TIME TO GET IT DONE: YAHOO SPORTS' Michael Silver writes if the NFL owners "react to this judicial setback in a rational manner, they’ll lose their hardline bluster and come back to the bargaining table with a renewed sense of compromise." Conversely, once the "buzz wears off" from last night's ruling, NFLPA Exec Dir DeMaurice Smith "and his fellow negotiators should resist the temptation to gloat and instead push for a CBA that bridges the philosophical gap between the two parties." If those "reasonable and logical reactions occur when the two sides meet" this morning, "we’ll soon have an announcement from the camps that they’ve agreed to a short-term extension of the current CBA beyond March 3 -- in the expectation of finalizing a deal over the next week or two" (SPORTS.YAHOO.com, 3/2). ESPN's Andrew Brandt said Doty's decision “could focus the negotiation and push toward, at best, a resolution and perhaps even stopping the clock.” Brandt: “Roger Goodell has to look at his ownership and see if they truly want to lock out the players. DeMaurice Smith has to look at his union leadership and see if they want to pursue this path of decertification” (“SportsCenter,” ESPN, 3/1). Sports attorney David Cornwell, formerly a finalist for NFLPA Exec Dir, said that the ruling has "tactical significance." But he added, "It's highly unlikely that all of the 32 NFL owners put all of their financial eggs in a single basket of getting TV money" (USA TODAY, 3/2).

LONG WAY TO GO: ESPN’s Adam Schefter said of the ruling, “View this as a victory of a big regular-season game that could help determine a divisional outcome. But there’s still the playoffs, and there’s still the Super Bowl. It’s a big win for the players, but it doesn’t end discussions, it doesn’t ensure that the players are going to get their way, it doesn’t mean that there’s going to be a deal this week.” Schefter added some NFL insiders believe the ruling could “even enrage and empower the owners.” Schefter: “We’re headed on the course we’ve been headed on all along, even with this ruling” (“Mike & Mike in the Morning,” ESPN Radio, 3/2).

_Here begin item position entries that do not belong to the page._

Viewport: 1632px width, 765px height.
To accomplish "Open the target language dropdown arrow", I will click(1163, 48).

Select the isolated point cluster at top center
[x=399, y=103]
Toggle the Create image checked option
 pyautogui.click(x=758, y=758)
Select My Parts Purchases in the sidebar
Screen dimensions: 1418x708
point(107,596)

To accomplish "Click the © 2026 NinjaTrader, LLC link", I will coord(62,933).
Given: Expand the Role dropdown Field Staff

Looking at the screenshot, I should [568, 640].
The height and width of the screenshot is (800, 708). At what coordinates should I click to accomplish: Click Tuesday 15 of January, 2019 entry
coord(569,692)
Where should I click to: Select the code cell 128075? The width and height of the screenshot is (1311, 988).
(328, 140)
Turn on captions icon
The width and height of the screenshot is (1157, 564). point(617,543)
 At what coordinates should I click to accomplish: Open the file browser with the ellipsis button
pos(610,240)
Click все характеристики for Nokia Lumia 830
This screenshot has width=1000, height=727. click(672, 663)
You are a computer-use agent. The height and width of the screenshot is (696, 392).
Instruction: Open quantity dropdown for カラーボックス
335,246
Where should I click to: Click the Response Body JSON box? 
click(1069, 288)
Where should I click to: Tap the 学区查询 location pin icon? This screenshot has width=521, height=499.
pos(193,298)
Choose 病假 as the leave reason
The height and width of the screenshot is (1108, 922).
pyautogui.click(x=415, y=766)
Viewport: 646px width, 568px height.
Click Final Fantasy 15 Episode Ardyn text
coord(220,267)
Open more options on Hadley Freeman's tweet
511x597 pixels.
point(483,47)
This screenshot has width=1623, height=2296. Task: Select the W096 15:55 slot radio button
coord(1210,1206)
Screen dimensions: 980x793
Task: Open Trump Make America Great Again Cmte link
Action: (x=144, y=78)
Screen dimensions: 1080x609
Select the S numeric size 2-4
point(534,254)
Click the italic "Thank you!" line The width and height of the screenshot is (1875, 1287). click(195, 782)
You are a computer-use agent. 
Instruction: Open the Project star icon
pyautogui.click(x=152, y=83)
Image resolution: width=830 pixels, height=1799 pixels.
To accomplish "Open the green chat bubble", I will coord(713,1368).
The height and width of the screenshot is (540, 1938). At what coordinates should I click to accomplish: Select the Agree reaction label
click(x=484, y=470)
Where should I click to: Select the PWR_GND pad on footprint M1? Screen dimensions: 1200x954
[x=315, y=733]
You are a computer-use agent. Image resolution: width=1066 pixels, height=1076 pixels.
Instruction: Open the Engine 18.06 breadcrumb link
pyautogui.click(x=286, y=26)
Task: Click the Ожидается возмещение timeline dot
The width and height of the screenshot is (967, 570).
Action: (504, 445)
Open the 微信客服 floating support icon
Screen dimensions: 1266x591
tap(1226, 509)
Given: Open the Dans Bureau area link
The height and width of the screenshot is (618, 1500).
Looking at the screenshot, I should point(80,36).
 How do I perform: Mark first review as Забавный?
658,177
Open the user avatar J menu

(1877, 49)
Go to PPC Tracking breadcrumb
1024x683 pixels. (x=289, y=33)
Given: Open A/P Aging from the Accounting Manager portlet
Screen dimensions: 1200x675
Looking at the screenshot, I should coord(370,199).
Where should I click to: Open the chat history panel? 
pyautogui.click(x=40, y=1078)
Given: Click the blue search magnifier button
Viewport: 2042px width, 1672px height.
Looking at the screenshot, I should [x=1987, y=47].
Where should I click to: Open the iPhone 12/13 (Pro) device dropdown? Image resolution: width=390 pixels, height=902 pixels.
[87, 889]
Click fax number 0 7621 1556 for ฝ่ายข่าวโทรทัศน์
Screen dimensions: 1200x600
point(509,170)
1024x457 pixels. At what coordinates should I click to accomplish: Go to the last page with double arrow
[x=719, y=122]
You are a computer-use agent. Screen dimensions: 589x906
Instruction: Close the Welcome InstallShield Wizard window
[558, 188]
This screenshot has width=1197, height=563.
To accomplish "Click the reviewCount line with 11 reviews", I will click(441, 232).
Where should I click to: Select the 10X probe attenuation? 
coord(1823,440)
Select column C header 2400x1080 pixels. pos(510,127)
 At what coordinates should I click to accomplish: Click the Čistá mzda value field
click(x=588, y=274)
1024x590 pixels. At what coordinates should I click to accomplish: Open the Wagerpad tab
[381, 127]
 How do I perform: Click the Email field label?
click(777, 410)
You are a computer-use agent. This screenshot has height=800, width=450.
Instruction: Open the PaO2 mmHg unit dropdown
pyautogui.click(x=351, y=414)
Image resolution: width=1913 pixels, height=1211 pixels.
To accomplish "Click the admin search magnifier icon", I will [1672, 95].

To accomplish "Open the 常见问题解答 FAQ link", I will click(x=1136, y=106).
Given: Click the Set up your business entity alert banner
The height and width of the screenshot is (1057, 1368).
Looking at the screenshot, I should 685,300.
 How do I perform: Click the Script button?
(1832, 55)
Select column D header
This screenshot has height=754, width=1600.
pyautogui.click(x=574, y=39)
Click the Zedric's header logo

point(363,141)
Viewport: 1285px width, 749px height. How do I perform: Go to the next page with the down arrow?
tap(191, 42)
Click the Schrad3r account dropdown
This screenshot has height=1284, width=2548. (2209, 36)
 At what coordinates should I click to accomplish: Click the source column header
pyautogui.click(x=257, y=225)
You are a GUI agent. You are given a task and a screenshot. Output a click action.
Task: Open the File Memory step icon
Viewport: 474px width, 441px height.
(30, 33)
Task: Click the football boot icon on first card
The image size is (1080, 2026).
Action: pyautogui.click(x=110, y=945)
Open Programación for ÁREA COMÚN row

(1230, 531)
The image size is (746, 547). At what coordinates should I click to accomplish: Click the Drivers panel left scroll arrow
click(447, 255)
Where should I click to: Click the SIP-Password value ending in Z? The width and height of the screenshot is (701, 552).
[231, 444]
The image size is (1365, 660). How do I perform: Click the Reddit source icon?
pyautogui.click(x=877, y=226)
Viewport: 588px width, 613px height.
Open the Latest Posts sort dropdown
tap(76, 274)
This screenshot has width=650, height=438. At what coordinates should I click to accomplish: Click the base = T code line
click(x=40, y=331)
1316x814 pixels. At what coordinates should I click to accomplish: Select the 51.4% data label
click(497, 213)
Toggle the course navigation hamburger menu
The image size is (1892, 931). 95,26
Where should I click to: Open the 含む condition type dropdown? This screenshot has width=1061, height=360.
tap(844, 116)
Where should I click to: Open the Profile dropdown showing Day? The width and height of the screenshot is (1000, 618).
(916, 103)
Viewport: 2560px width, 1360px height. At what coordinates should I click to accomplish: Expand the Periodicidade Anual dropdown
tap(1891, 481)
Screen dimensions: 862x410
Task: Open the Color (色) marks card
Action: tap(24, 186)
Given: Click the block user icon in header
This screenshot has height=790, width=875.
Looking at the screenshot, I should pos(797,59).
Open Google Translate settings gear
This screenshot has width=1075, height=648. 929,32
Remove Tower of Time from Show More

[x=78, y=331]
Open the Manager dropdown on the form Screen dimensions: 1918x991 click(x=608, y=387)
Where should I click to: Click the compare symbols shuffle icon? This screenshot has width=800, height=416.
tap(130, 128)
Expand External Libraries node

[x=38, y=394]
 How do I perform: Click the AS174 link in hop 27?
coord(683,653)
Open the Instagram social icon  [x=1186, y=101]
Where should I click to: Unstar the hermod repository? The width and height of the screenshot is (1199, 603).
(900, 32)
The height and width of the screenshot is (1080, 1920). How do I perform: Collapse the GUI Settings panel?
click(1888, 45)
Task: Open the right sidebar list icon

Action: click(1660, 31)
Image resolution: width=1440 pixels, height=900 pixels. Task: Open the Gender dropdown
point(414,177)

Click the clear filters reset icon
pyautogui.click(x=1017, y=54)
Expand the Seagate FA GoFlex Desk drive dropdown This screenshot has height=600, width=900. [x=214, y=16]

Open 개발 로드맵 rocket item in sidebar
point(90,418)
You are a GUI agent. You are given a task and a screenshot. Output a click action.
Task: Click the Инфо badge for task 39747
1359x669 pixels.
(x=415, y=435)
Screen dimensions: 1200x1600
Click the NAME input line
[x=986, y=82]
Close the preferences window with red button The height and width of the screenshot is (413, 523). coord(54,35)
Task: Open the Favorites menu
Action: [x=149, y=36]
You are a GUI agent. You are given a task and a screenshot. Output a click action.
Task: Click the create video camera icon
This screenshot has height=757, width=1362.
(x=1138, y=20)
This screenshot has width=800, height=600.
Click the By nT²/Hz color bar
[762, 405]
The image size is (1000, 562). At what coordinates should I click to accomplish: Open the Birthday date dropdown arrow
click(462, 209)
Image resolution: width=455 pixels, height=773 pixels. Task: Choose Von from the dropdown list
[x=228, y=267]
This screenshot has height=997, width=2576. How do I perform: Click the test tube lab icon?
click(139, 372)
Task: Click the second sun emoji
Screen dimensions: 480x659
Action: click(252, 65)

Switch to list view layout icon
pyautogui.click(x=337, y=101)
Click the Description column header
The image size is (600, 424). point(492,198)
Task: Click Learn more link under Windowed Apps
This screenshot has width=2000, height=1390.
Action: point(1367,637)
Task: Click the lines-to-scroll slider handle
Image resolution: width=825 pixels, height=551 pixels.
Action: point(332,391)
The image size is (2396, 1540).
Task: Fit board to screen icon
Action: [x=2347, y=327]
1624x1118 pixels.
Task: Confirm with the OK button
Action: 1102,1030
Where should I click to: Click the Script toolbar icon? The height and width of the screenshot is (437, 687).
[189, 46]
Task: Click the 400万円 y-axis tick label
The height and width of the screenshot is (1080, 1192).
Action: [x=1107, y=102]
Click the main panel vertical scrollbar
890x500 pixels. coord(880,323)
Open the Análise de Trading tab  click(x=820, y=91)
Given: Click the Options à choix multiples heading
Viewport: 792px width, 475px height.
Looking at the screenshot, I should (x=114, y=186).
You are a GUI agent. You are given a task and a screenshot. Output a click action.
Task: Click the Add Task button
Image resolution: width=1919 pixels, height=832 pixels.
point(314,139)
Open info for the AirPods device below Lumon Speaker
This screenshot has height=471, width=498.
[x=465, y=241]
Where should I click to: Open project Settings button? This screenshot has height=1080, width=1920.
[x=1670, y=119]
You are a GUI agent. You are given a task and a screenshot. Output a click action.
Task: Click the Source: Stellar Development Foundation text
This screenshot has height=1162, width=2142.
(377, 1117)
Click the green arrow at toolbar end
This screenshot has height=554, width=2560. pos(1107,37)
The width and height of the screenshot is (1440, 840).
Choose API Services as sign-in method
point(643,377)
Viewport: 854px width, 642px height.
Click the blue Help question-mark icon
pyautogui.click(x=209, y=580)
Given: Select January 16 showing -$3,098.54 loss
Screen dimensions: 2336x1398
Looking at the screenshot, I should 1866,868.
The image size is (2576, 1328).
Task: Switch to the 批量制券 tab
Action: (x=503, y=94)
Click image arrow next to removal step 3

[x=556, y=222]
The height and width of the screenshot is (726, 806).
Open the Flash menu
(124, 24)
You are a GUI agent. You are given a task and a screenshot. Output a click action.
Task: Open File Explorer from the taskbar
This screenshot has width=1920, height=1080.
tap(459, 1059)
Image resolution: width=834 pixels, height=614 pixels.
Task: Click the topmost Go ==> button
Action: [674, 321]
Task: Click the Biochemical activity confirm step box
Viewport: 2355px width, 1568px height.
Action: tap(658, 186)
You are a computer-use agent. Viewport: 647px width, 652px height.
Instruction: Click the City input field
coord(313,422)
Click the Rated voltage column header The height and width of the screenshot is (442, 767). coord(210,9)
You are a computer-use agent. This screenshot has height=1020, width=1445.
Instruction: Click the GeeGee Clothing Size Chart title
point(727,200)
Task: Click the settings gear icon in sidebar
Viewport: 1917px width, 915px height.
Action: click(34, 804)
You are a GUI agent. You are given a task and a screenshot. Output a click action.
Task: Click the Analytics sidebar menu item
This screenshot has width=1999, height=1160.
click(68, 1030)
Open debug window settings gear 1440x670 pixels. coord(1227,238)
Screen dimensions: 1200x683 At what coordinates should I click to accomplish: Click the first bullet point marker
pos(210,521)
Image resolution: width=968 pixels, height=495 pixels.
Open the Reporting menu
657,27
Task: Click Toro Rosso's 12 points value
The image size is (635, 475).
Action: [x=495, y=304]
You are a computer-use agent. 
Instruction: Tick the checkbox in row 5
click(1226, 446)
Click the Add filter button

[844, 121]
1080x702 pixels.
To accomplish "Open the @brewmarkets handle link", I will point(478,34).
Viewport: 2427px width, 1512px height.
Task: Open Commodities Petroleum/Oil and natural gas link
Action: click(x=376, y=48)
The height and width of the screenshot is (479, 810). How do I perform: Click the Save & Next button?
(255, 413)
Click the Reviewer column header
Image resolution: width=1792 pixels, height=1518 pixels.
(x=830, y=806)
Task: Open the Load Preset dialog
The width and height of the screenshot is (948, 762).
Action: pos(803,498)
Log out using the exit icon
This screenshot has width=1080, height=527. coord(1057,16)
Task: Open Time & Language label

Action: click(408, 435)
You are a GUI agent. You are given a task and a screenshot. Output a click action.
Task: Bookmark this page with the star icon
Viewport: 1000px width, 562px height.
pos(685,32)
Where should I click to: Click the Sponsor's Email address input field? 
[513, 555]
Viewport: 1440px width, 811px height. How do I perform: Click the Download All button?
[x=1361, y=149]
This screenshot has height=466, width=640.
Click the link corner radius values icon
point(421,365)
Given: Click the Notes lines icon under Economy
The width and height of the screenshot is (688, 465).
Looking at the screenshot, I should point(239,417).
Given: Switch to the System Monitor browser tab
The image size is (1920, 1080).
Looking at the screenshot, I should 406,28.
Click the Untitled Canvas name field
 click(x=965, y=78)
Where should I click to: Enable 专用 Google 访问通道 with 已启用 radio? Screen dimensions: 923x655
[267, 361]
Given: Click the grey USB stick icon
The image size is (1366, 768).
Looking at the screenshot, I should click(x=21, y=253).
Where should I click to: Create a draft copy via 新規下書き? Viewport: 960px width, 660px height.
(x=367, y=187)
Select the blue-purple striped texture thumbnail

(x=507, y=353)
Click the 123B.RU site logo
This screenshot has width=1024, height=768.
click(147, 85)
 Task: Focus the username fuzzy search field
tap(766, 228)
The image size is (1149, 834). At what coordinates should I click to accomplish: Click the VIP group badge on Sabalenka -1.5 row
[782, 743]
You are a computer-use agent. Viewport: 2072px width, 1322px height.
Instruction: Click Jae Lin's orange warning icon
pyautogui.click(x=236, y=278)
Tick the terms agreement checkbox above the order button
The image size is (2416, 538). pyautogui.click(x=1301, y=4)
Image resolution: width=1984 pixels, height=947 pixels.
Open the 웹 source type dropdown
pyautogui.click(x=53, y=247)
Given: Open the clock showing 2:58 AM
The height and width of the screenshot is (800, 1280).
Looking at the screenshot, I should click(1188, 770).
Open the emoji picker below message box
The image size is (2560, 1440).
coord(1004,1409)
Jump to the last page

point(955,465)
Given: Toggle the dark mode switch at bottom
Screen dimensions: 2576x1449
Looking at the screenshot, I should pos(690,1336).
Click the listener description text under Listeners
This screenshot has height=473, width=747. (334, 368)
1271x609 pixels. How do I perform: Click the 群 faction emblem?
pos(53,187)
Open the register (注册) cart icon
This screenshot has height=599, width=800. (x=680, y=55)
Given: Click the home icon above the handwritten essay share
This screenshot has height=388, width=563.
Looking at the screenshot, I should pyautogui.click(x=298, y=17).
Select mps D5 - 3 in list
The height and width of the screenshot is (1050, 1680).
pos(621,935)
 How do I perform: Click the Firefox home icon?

NFL Network's Albert Breer said, "This will be a major leverage point lost for the owners, and a loss of a nest egg for a potential lockout. But remember, owners were expecting this decision, based on their prior history with Judge Doty. They’ve lost a leverage point, to be sure, but this is just one in a series of rulings, and it’s one that you can expect to be appealed" ("NFL Total Access," NFL Network, 3/1).